Western blotting analysis of Aβ oligomerization in MDCK and SHSY-5Y cells
Wt and variant Aβ (3 μm) were added to the appropriate culture medium containing 2% FCS and incubated for 10 h at 37 °C. Cells were lysed in RIPA buffer, and an equal amount of protein was incubated 5 min in Laemmli (1X final) at room temperature. Proteins were separated on a gradient 4–20% SDS-PAGE. Proteins and GM1 were transferred on nylon membrane by semi-dry transfer system (Biorad Marnes-la-Coquette, France). Detection was performed as previously described (Perrone et al., 2009, 2010a). The detailed protocol is described in the Supporting information section.
Analysis of the effect of synaptosomes on Aβ aggregation
All procedures were performed according to the French law on animal care guidelines. Animal Care Committee of University Aix-Marseille II approved protocols. Male Sprague-Dawley rats were maintained with normal food and water at libitum. We prepared the synaptosomes from the whole brain of two 4-week-old rats and two 2-year-old rats as previously described (Lévêque et al., 2000). The detailed protocol is described in the Supporting information section.
Determination of intracellular ROS levels
This assay was performed as we previously described (Perrone et al., 2010b). The detailed protocol is described in the Supporting information section.

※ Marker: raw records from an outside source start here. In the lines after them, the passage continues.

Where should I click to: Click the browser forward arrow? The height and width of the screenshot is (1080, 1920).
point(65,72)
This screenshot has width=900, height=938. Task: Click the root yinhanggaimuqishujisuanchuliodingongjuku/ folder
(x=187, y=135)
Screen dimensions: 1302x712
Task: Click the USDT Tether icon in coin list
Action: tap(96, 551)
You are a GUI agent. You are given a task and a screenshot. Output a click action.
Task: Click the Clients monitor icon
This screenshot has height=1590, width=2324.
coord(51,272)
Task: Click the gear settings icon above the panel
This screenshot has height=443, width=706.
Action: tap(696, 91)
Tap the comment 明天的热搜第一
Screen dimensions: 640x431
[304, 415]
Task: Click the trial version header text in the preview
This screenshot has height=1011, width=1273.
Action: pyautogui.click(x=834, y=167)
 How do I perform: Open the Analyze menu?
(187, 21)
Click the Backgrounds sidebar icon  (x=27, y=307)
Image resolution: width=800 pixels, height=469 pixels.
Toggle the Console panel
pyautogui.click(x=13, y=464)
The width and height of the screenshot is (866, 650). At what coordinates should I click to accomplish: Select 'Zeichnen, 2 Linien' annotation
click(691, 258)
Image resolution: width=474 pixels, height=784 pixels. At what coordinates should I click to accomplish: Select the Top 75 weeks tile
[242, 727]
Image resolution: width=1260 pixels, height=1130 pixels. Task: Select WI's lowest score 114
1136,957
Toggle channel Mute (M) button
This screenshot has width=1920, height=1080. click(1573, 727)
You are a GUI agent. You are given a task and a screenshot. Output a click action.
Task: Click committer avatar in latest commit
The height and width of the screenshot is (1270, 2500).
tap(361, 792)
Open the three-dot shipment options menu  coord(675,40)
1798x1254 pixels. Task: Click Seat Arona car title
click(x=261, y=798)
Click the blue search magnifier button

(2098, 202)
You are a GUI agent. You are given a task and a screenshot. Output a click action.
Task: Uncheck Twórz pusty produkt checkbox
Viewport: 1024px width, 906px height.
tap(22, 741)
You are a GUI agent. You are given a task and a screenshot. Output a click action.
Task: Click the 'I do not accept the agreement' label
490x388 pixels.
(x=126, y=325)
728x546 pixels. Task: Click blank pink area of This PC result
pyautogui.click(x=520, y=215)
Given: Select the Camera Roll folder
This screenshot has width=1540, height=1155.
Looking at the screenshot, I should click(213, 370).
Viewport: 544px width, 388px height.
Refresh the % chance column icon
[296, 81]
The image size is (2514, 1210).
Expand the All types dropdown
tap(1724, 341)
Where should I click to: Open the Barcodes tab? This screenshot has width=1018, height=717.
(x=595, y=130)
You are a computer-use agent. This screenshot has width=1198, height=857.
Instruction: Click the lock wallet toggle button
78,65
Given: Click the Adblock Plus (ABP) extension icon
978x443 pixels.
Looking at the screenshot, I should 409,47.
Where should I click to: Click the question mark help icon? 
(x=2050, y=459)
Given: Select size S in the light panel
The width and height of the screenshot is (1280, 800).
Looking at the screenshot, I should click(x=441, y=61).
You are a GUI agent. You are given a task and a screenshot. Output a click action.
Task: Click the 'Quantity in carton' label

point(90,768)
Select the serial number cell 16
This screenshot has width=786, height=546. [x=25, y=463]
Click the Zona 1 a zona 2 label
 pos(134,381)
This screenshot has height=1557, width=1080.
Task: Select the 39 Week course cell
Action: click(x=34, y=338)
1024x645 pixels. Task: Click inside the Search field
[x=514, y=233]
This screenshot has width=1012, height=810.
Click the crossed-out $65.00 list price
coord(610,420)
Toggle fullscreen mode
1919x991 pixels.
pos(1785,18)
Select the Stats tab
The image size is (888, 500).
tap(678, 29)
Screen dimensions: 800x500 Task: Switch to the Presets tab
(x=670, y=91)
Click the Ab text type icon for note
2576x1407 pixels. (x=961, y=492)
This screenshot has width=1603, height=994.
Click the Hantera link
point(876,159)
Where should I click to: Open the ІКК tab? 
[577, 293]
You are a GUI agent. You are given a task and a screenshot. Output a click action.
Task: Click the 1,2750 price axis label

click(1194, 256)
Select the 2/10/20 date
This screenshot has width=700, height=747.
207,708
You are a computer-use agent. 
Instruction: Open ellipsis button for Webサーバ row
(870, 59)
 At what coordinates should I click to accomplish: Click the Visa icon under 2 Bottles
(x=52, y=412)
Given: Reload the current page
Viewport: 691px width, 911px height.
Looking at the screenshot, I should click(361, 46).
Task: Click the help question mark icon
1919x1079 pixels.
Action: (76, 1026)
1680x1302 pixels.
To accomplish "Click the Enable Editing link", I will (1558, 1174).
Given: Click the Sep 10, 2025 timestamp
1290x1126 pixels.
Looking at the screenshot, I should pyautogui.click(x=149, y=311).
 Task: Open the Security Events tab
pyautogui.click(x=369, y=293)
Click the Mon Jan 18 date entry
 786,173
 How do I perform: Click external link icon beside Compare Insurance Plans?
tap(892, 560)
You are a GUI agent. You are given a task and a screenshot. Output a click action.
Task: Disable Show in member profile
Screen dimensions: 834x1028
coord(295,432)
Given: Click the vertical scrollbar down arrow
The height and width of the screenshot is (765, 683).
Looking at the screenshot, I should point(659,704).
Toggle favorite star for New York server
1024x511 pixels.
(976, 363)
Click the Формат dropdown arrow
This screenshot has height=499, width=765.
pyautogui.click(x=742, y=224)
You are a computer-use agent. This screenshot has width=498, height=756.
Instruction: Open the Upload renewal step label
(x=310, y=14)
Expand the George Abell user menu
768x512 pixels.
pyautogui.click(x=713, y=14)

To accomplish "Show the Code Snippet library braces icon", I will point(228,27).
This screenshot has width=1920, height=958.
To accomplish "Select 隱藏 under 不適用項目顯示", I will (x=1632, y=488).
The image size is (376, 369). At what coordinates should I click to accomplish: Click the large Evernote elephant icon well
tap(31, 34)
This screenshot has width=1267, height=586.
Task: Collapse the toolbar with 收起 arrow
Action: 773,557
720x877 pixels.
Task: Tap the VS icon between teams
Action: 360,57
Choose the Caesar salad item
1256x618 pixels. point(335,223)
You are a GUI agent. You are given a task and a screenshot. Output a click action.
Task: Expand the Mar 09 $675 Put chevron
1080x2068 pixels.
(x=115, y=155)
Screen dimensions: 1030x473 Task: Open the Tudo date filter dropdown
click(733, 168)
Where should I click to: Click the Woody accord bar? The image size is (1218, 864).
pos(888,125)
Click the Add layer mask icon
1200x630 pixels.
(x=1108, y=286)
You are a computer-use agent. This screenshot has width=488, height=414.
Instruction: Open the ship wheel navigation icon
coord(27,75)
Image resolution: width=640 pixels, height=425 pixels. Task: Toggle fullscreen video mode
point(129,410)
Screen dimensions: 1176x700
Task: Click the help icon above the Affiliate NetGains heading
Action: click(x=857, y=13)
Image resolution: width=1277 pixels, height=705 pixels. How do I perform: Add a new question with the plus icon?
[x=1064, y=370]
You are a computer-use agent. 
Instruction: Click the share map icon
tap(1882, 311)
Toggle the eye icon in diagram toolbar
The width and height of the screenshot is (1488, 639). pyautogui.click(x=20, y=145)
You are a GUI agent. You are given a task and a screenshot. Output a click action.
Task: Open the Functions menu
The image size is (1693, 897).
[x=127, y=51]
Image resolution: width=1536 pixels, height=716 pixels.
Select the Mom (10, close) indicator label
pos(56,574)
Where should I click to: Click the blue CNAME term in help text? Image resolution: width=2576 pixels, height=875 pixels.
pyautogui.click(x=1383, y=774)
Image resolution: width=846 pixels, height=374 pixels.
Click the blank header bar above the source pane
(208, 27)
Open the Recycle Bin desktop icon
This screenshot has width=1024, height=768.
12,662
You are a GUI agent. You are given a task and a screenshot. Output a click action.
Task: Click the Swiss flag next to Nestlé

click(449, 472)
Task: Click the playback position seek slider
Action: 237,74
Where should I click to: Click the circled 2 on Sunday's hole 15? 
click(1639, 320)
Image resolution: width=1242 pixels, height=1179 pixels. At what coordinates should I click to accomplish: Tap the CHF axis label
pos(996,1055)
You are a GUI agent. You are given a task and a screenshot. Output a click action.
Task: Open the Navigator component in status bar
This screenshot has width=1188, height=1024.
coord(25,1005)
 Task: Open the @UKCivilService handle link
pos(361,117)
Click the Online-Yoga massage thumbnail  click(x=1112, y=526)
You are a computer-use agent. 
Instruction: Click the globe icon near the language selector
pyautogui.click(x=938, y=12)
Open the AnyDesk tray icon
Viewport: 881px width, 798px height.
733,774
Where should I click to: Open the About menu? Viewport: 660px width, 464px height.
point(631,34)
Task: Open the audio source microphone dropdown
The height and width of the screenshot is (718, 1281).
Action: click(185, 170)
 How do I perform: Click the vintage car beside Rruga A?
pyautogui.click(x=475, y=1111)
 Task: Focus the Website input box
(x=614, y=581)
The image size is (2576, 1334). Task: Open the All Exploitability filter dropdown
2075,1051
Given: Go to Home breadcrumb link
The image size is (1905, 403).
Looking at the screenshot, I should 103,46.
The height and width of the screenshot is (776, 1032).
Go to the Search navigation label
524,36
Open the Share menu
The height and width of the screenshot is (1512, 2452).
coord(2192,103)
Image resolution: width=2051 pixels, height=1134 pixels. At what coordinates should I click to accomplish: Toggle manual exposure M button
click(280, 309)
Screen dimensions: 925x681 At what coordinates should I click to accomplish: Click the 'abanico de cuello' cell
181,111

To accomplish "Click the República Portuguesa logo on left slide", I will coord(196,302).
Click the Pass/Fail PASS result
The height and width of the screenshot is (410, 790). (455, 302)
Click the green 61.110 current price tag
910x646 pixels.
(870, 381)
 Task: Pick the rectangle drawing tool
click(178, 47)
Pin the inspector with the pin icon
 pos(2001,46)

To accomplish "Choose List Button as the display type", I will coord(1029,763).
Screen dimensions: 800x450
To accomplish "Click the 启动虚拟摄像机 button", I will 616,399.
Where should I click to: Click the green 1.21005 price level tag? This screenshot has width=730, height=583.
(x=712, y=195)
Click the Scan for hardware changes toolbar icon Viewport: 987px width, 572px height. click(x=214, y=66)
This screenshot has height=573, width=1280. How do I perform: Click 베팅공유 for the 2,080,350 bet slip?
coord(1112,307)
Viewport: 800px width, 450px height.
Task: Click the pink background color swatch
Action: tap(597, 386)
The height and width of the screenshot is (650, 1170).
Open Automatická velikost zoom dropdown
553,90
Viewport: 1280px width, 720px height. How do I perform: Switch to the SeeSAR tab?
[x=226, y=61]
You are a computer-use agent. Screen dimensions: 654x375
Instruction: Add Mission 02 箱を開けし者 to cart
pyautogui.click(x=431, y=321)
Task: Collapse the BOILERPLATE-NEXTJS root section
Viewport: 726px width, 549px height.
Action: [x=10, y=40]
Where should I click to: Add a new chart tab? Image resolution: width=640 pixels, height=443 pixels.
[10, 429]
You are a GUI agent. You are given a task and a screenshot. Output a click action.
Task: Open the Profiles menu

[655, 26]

Cell viability assay (MTT)
This assay was performed as we previously described (Perrone et al., 2010b). The detailed protocol is described in the Supporting information section.
Dynamic light scattering
Dynamic light scattering was performed similar as already described (Funke et al., 2010). The detailed protocol is described in the Supporting information section.
Acknowledgments
This research was supported by a Marie-Curie International Reintegration grant number 224892, within the 7th European Community Framework Program to L.P. We thank Prof. Peter Faller (Universite’ de Toulouse, UPS, INPT, LCC Toulouse, France) for providing the peptides DAHK and KLDFF, Prof. Claudio Tiribelli University of Trieste, Italy) for providing SHSY-5Y cells, Dr. Andre Lebivic (IBDML, CNRS, Marseille, France) for providing MDCK cells, and Dr. Lotfi Ferhat (NICN, UMR 6184, Marseille, France) for providing the anti-synaptophysin antibody. We thank also Dr. Michael Seagar (Neurobiologie des Canaux Ioniques :UMR 641, Marseille, France) for reading the manuscript and the helpful suggestions.
Author contributions
H. Mazarguil ideated the variant Aβ, synthesized the Aβ peptides, performed the quality assay for the Aβ peptide preparation, and participated in planning the experiments; C. Leveque and D. Bartnik performed experiments and participated in the discussion of the work and in writing the manuscript; T. Gouget performed experiments; J. Fantini performed experiments and participated in planning the experiments and writing the manuscript; M.A.B. Melone, S.A. Funke and D. Willbold participated in planning the experiments and writing the manuscript, L. Perrone performed experiments, planned and directed the experiments, and wrote the manuscript.